Health care - if one were to listen to liberals on this issue, you would think that the supposed 40+ million uninsured in America are the walking dead or nearly destitue from the medical bills and drug costs from those evil pharmeceutical companies. They would have you believe that the Canadian system is superior when even the ultra liberal Canadian equivalent of our Supreme Court says the system is unfair and has created vast disparity, caused scarcity of care and increased expense.
Housing - 40% of America's "poor" own their homes and the average size of the home owned by our "poor" is larger than the average size of ALL homes in France and England.

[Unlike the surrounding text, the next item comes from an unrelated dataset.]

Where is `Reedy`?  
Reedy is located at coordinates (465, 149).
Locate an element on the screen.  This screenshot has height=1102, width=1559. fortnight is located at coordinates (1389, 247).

Education - I concede that teacher's unions, concerned only with their comfort and continued employment even when incompetent or ineffective, have eroded a once decent public school system. They have steadfastly opposed vouchers to underserved children who would benefit from better schools. Yet despite the ineptitude, even our "poor" are required to attend school through 12th grade, whereas the world's poor are consigned to a life of illiteracy.
Food - The world's poor suffer from malnutrition, the biggest health problem for America's "poor" is obesity. I don't like the U.S. Farm subsidy policy because it increases the net cost of food for the benefit of a few farmers and even big corporate farms, but people here aren't starving, like in other places around the world.